Un atelier d'usinage en 1915. Plusieurs caractéristiques de l'époque transparaissent ici : de nombreuses femmes "aux machines" dans un très grand hall ; un pool de machines individuelles assez simples pour des usinages 'taylorisés' de petites pièces ; un système de poulies et courroies pour les actionner non sans risque en l'absence de protections individuelles des mains comme des yeux et de la tête. Photo datée de 1915. COE 19152090201.

© Renault - Communication / Droits réservés

La fonderie. Du fait de la forte intégration verticale voulue par Louis Renault, l'usine de Billancourt intégrait une aciérie, une forge, des fonderies produisant de nombreuses "pièces brutes". Sur l'ensemble de l'usine, plus de 10% des ouvriers étaient affectés à ces postes dits "chauds" dont les conditions de travail - environnement, chaleur, charges - étaient les plus dures du site, d'autant plus que, pour maximiser les productions, les usines d'armement ont longtemps tourné en continu avec deux équipes de 12 heures et peu de jours d'arrêt. Photo datée de 1916. Cote COE 19162120101.

© Renault - Communication / Droits réservés

Le 16 juin 1917, le bâtiment C4 s'effondre. Drame industriel dans la tragédie nationale, cette catastrophe fit 26 victimes, provoquant des accusations très violentes des média contre Louis Renault et son entreprise. De nombreuses cartes postales servirent de support de communication au quotidien entre les personnes séparées par le conflit : un exemplaire de cette carte fut posté le 18 juinà Meudon par une femme écrivant à son conjoint servant dans l'armée d'Orient. Daté du 18 juin 1917. Cote COD 19171200207.

© Renault - Communication / Droits réservés

La distribution du charbon. Durant le conflit, plusieurs initiatives d'entraide et associations furent organisées, dont certaines perdureront, à l'intention des femmes des mobilisés et de leurs enfants, et de celles travaillant à l'usine.

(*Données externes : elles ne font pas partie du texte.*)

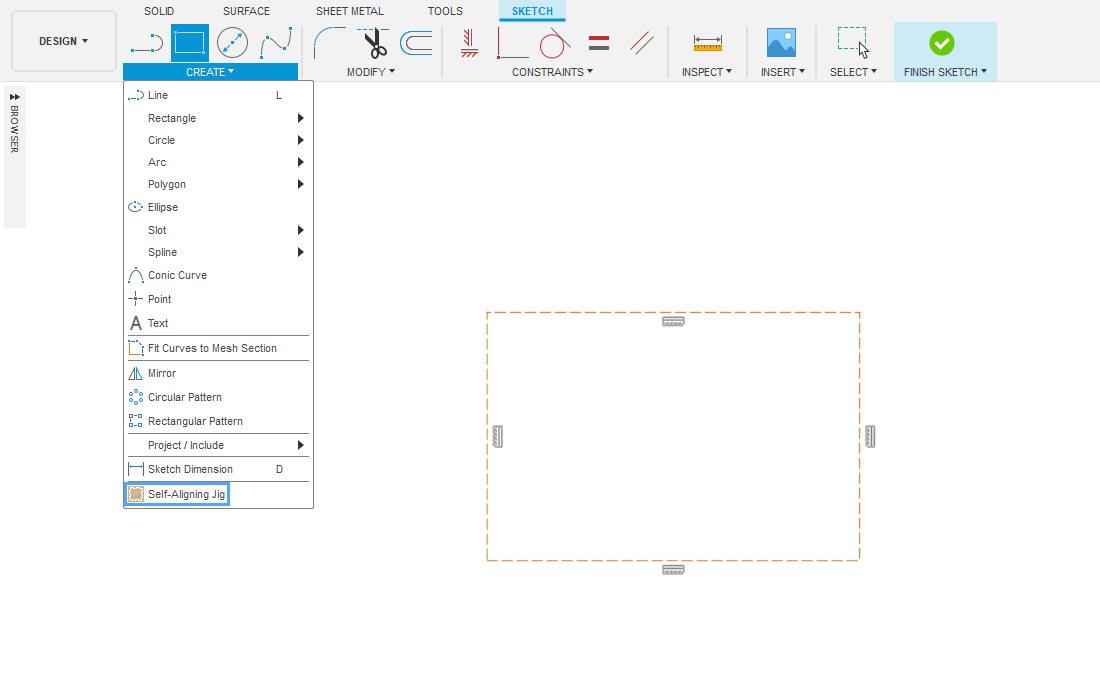This screenshot has height=700, width=1100.
Task: Select the Parallel constraint icon
Action: click(642, 43)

Pour celles-ci en particulier, Renault avait organisé une coopérative distribuant des produits très diversifiés. Le personnel pouvait ainsi acheter facilement et à meilleur compte tous les produits de la vie quotidienne. Le charbon en faisait partie, alors que la pénurie et la priorité à l'armement en faisaient une denrée rare. Photo datée de 1917. Cote COD19171210101.

© Renault - Communication / Droits réservés

L'attente au dispensaire. L'entreprise mit en place un centre de soins permanent important - médecins, infirmerie, dentiste - accessible au personnel et à leur famille, et très utilisé. Les accidents du travail étaient nombreux à cette période, le personnel se faisait souvent soigner en début ou en fin d'équipe. L'activité du dentiste atteint près de 10 000 interventions en une seule année ! Photo datée de 1915. Cote COE19152040101.

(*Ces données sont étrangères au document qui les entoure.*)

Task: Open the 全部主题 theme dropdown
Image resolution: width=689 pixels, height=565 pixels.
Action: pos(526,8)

© Renault - Communication / Droits réservés

La monnaie Renault. La pénurie de liquidité provoqua des difficultés pour le fonctionnement de l'économie locale. Pour y pallier, Renault, comme d'autres entreprises, émit une monnaie basée sur des pièces utilisables en priorité dans les échanges avec la coopérative, mais qui furent également acceptées par les commerces voisins. Cote B170bTA17.

© Renault Histoire / Droits réservés

Livraison d'une série de camions. Même si les moteurs restaient peu puissants, certains camions-tracteurs, notamment destinés à l'artillerie, donc à déplacer des canons lourds dans toutes les conditions de terrain, étaient déjà sophistiqués techniquement : 4 x 4, 4 roues directrices, treuils, garde-au-sol très élevée. Ce conflit est le premier au cours duquel la logistique a joué un rôle clé, comme la Voie Sacrée qui a approvisionné Verdun pendant 10 mois. Photo datée de 1914. Cote B170bT18.

© Renault Histoire / Droits réservés

Les ambulances pour les armées alliées. Durant le conflit, la France, premier producteur industriel suivi de près par l'Angleterre, approvisionna en matériels et équipement toutes les armées alliées, anglais, roumains, américains, italiens et également à l'Espagne. Très vite, Renault a livré les armées alliées. A leur entrée dans le conflit en 1917, les USA étaient très peu préparés, et Renault leur livrera également de l'armement, dont des chars avec lesquels le Général Patton fera ses premières expériences des blindés. Cote COD 19161050201.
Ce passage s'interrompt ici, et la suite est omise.